Au-delà des définitions juridiques, il y a le principe de responsabilité en politique. Un responsable politique doit « accepter de rendre des comptes » concernant les actes qui touchent à ses mandats. C’est un principe « fondamental » qui est « intégrant de [son] mandat ». La capacité d’un responsable politique à éluder les questions légitimes sur sa probité est perçue comme « grave d’un point de vue démocratique » et est susceptible d’éroder « la confiance des citoyens dans leur responsable politique », une « institution invisible » sur laquelle repose l’idéal démocratique et le gouvernement.

Sources utiles 

  • Le Code de Procédure Pénale : Il s’agit du texte de loi qui encadre les procédures judiciaires en France, notamment l’Article 40, qui est une obligation légale pour toute personne dépositaire de l’autorité publique de signaler au Procureur de la République tout fait délictueux ou criminel dont elle a connaissance dans l’exercice de ses fonctions.
  • Les décisions des juges d’instruction : Une mise en examen est une décision prise par un juge d’instruction. Elle repose sur l’existence d’indices graves et concordants de culpabilité. Les ordonnances de mise en examen et les documents de la procédure judiciaire correspondante constituent des sources officielles.
  • Les conventions d’honoraires, les factures, les relevés de virements bancaires et la comptabilité officielle sont les preuves matérielles des transactions financières et des engagements.
  • Les registres de déclarations d’intérêts et d’activités auprès du Parlement européen : Les règlements du Parlement européen imposent la déclaration de conflits d’intérêts.
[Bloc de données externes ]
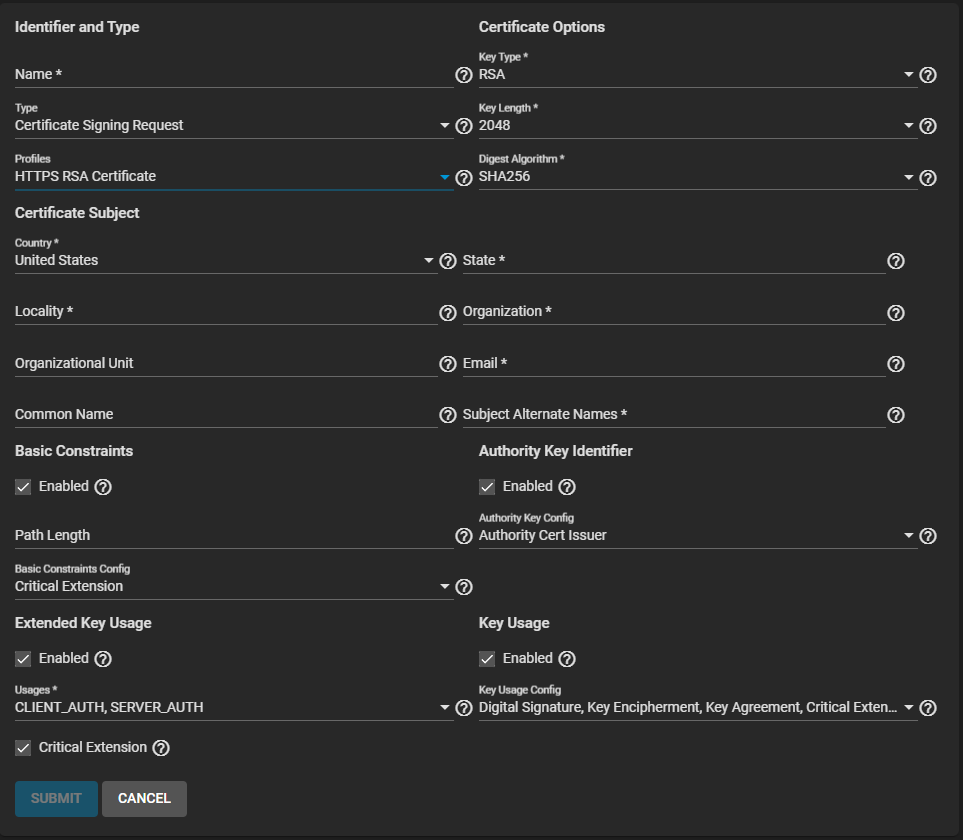The height and width of the screenshot is (840, 963).
Task: Open help tooltip for Key Type
Action: [x=927, y=75]
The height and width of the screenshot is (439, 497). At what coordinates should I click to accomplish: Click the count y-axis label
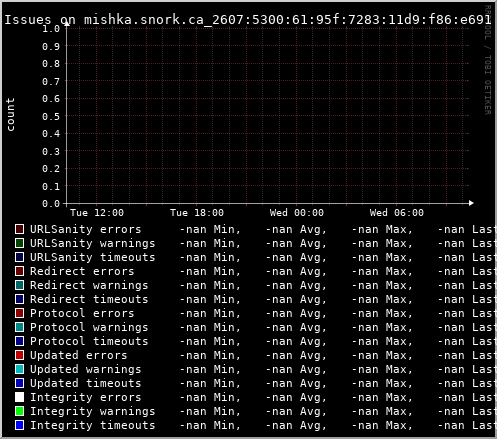click(x=10, y=115)
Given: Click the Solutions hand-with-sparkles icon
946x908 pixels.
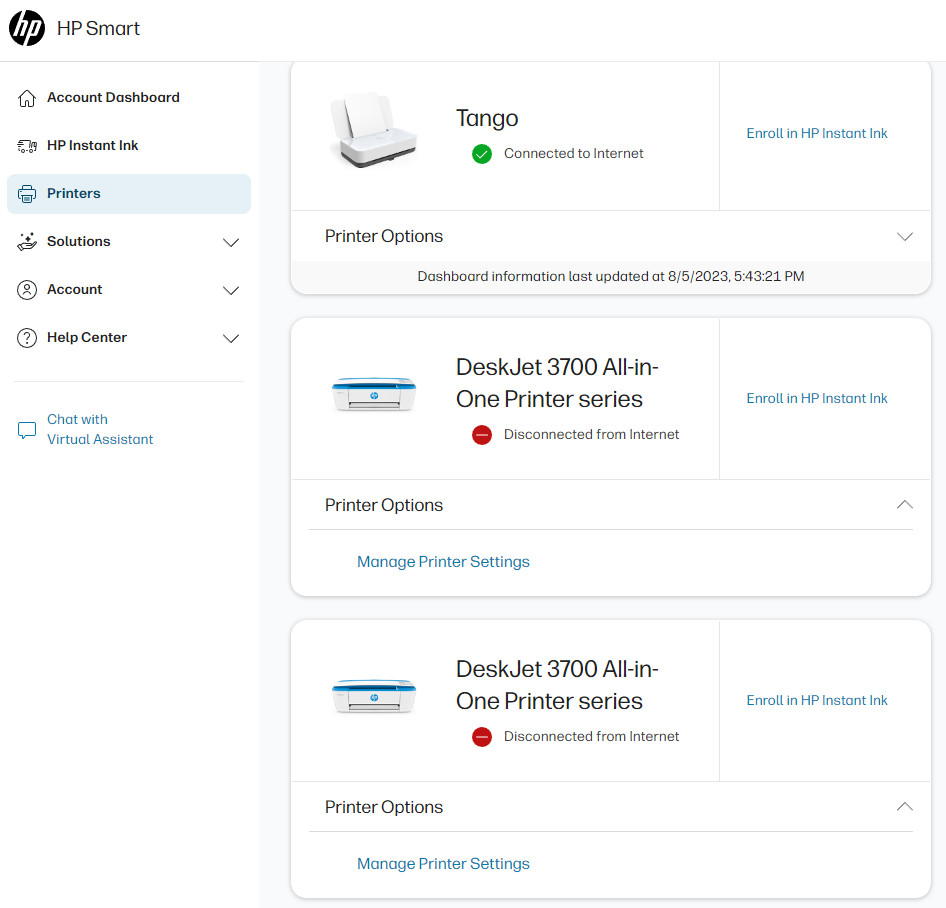Looking at the screenshot, I should click(27, 242).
L’absence ou la présence de telles déclarations est un élément factuel vérifiable dans ces registres officiels.
  • Les procès-verbaux et documents des commissions parlementaires européennes : Ces documents enregistrent les interventions des députés européens, y compris celles concernant des sujets spécifiques comme l’énergie et les intérêts gaziers.
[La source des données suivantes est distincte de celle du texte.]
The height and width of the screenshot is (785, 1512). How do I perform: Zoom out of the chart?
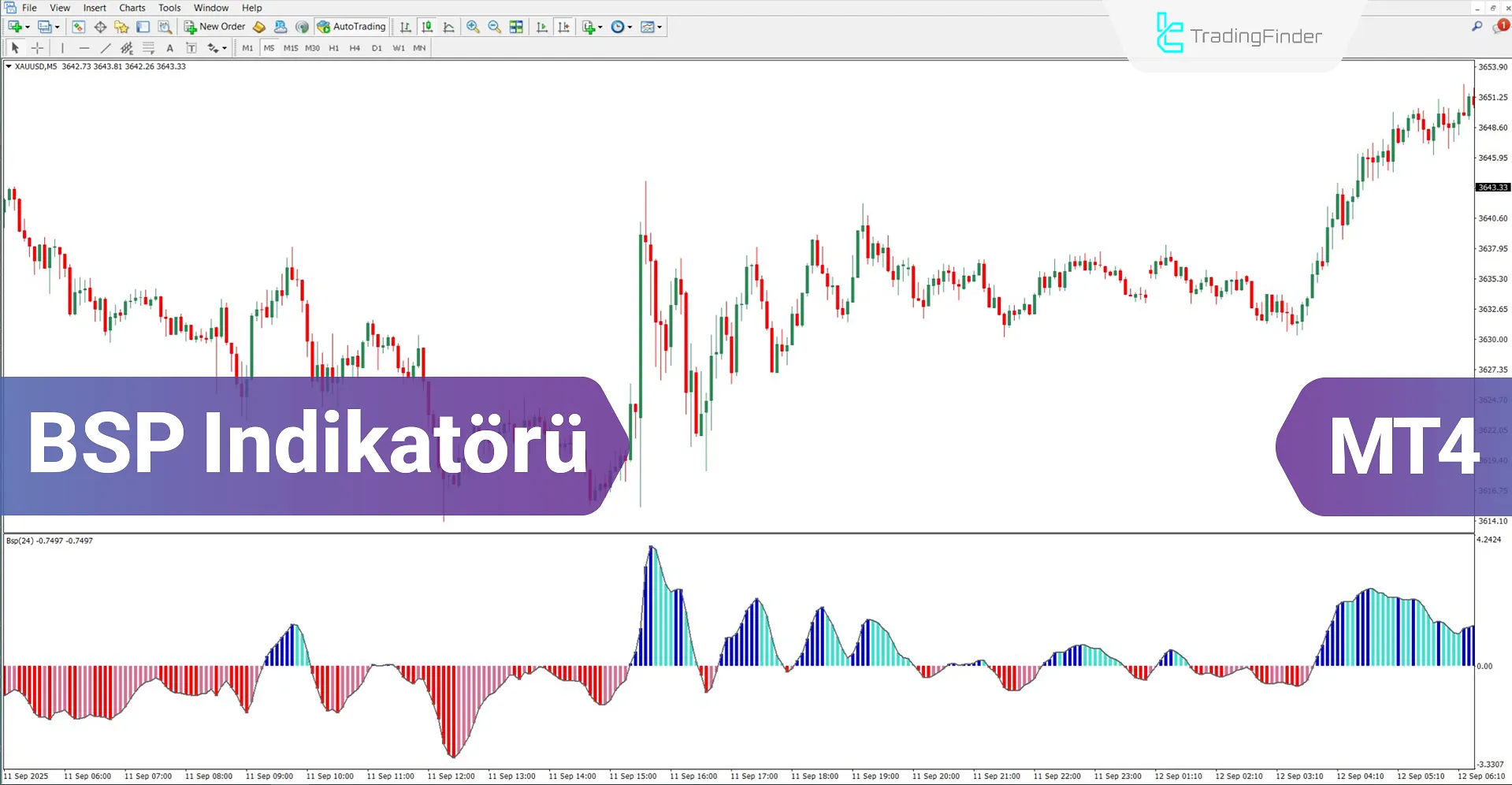(494, 26)
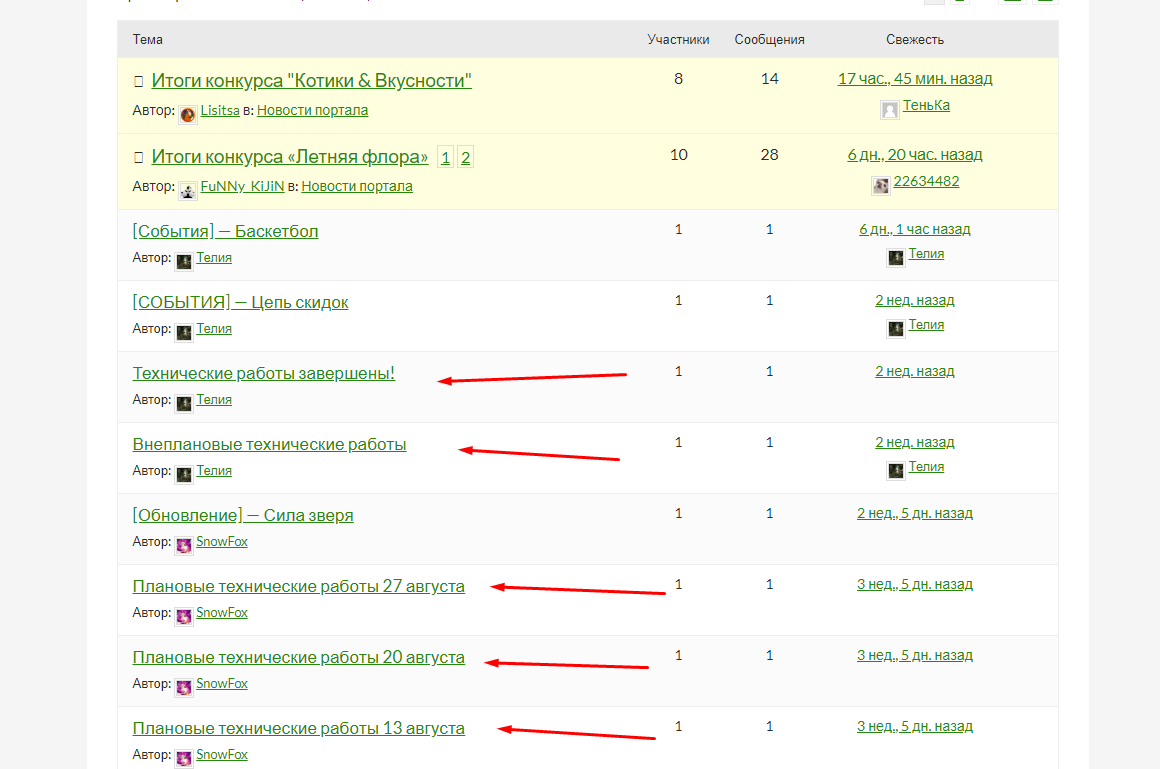1160x769 pixels.
Task: Open the [События] — Баскетбол topic
Action: [x=225, y=231]
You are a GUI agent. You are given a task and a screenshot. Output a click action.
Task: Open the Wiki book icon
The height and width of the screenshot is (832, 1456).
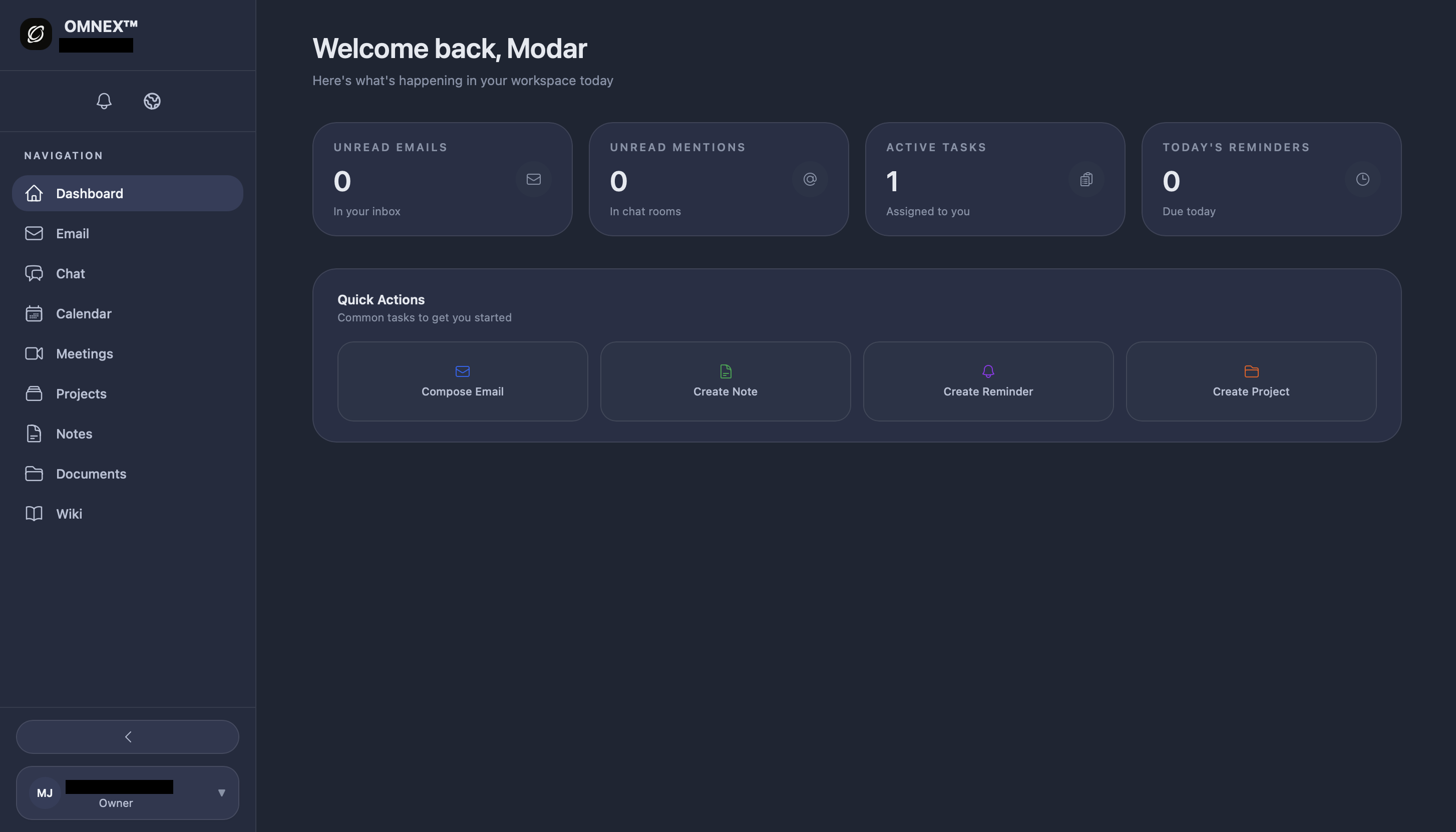pos(34,513)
  • Les décisions des autorités fiscales : Les éventuels redressements fiscaux ou l’absence de problèmes fiscaux relèveraient de décisions ou de vérifications menées par les administrations fiscales compétentes.
  • Les témoignages recueillis par des organes officiels ou judiciaires : Bien que le document mentionne que les témoignages sur le harcèlement n’ont pas donné lieu à une enquête judiciaire ou à une saisine de la cellule interne avec demande de sanctions, si de telles procédures étaient initiées, les témoignages formellement recueillis dans ce cadre deviendraient des éléments officiels du dossier.
  • Les déclarations officielles et archives du Président du Parlement européen : Les prises de parole ou correspondances officielles du Président du Parlement européen, comme celle de Martin Schulz, sont des sources officielles.

Ces information ne préjugent en rien des qualifications juridiques ou des suites qui relèveraient de l’appréciation exclusive des autorités judiciaires compétentes.